#### TEXT SHOWN
"The human spirit will not even begin to try to surrender self-will as long as all seems to be well with it. Now error and sin both have this property, that the deeper they are the less their victim suspects their existence; they are masked evil. Pain is unmasked, unmistakable evil; every man knows that something is wrong when he is being hurt."
C.S. Lewis, The Problem of Pain
My wife and I have both walked through some personal trauma in our lives, as a result of that we are very different people than when we were young. In some areas we have developed thicker skin so to speak. In others our empathy and compassion have increased.
As for myself, I remember before I became financially insolvent I looked down on people who had to move into bankruptcy. Now... at least if they are not using the system to avoid personal responsibility I have significantly more compassion for their situation.
While this change is positive, other changes which i really had to manage was how to deal with bitterness and anger at individuals who put me in the position of said financial instability. That in mind, I continue to work through this distrust of people. Since my financial instability came at least partially as a result of Christian business people, the more vocal they are about their faith… the more distrustful I am about their motives. Sadly, sometimes my judgement has been correct… being right however does not make my judgement righteous.
While financial or business failures are indeed difficult to go through… there are many other ways that deep and life changing trauma can occur. Sexual abuse, spiritual abuse, emotional abuse, loss of physical capacity, infidelity or broken trust, loss of a loved one… these kinds of heartbreaks change a person significantly. For some people, they become hardened, angry or bitter, for others they find themselves stuck in a never ending cycle of painful memories… and then there are those who walk out healing of the mind and the soul to new life.
Each of these events, to someone who has experienced them carry overwhelming emotional trauma that can take years to overcome and some… even some Christians never break free of the chains of their past. Those who have not experienced such pain will find it easy to look down on this inability to overcome the past. As for the ones who have experienced such pain… and are still in this dark night of the soul…
Is there hope?
When one’s heart has been razed or shattered, is there a path where joy can again rise within?
Is it possible to dream again after seeing your dreams shattered?
Is it possible to live with joy again after losing someone you loved deeply?
Is it possible to trust again after experiencing betrayal by a friend or spouse?
########
GOAL 1:
In the reflection on pain, why does the writer grow more distrustful of business people the more vocal they are about their faith? Answer in one to three sentences.
GOAL 2:
Transcribe the reflection on pain from "Each of these" up to and including "your dreams shattered?".
GOAL 3:
According to the reflection on pain, whom did the writer look down on before becoming financially insolvent?
The lines after this point have no connection to the reflection on pain.
#### RAW DATA
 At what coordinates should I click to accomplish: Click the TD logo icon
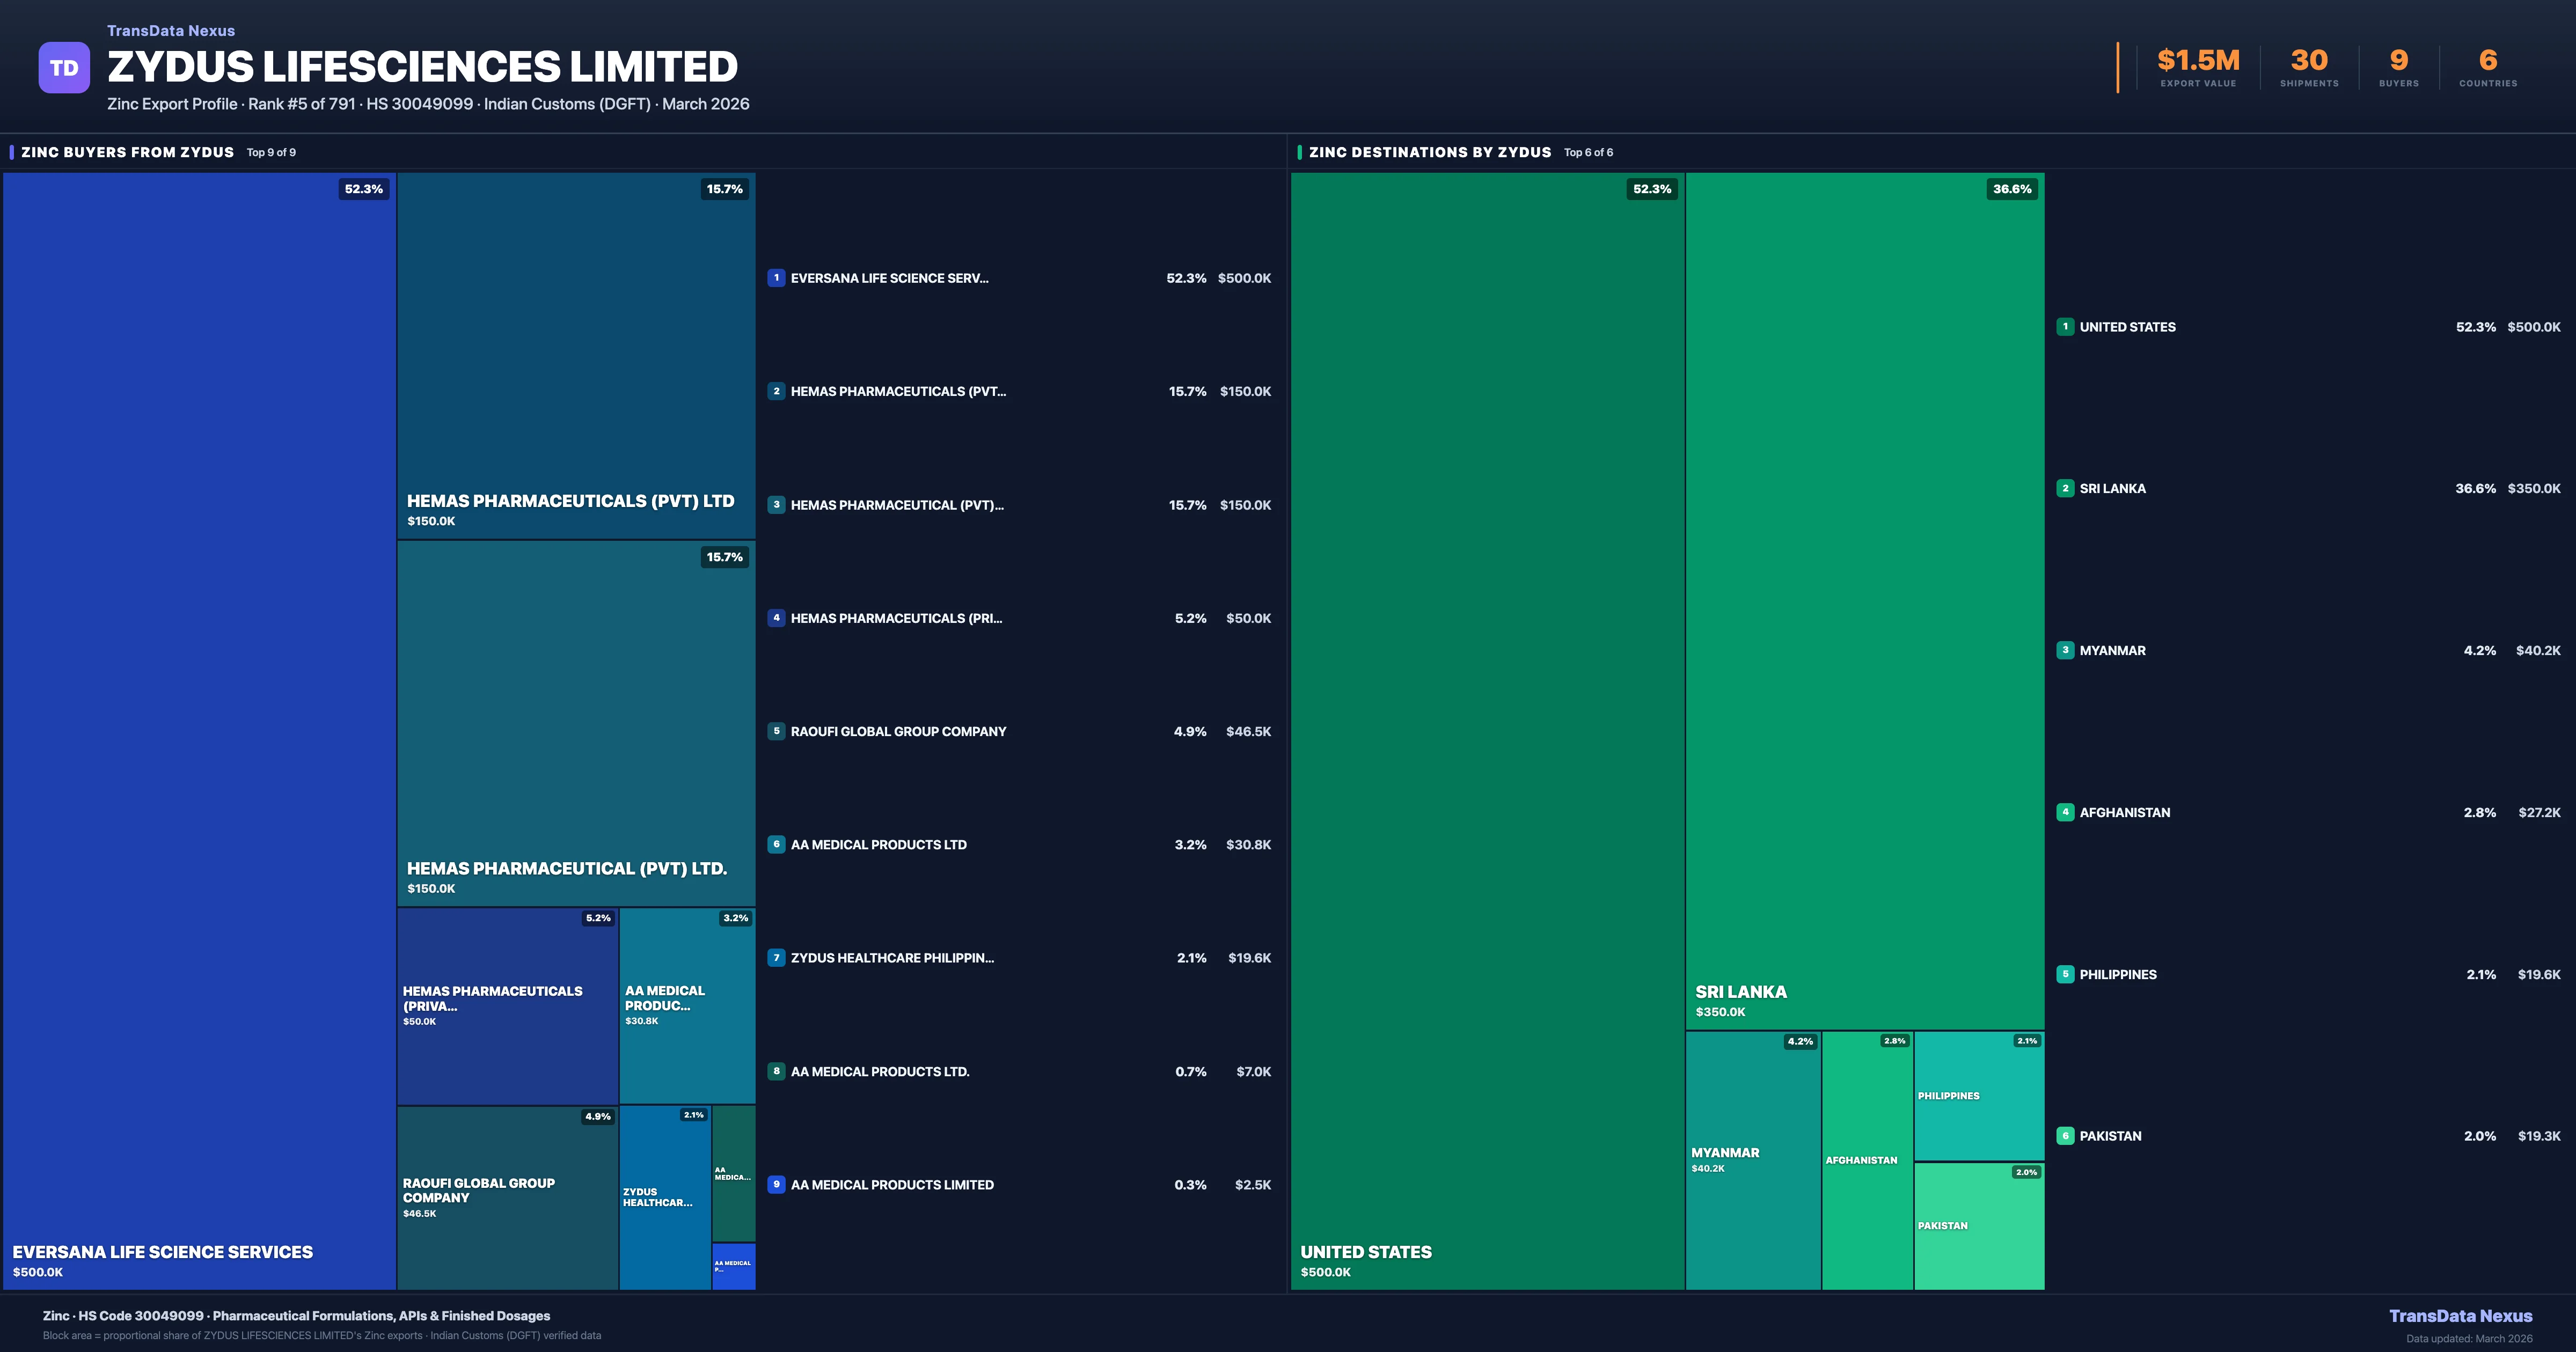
########
EXPECTED OUTPUT 1:
The writer's financial instability came at least partially as a result of Christian business people. Because of this, the more vocal such people are about their faith, the more the writer distrusts their motives.

EXPECTED OUTPUT 2:
Each of these events, to someone who has experienced them carry overwhelming emotional trauma that can take years to overcome and some… even some Christians never break free of the chains of their past. Those who have not experienced such pain will find it easy to look down on this inability to overcome the past. As for the ones who have experienced such pain… and are still in this dark night of the soul…
Is there hope?
When one’s heart has been razed or shattered, is there a path where joy can again rise within?
Is it possible to dream again after seeing your dreams shattered?

EXPECTED OUTPUT 3:
People who had to move into bankruptcy.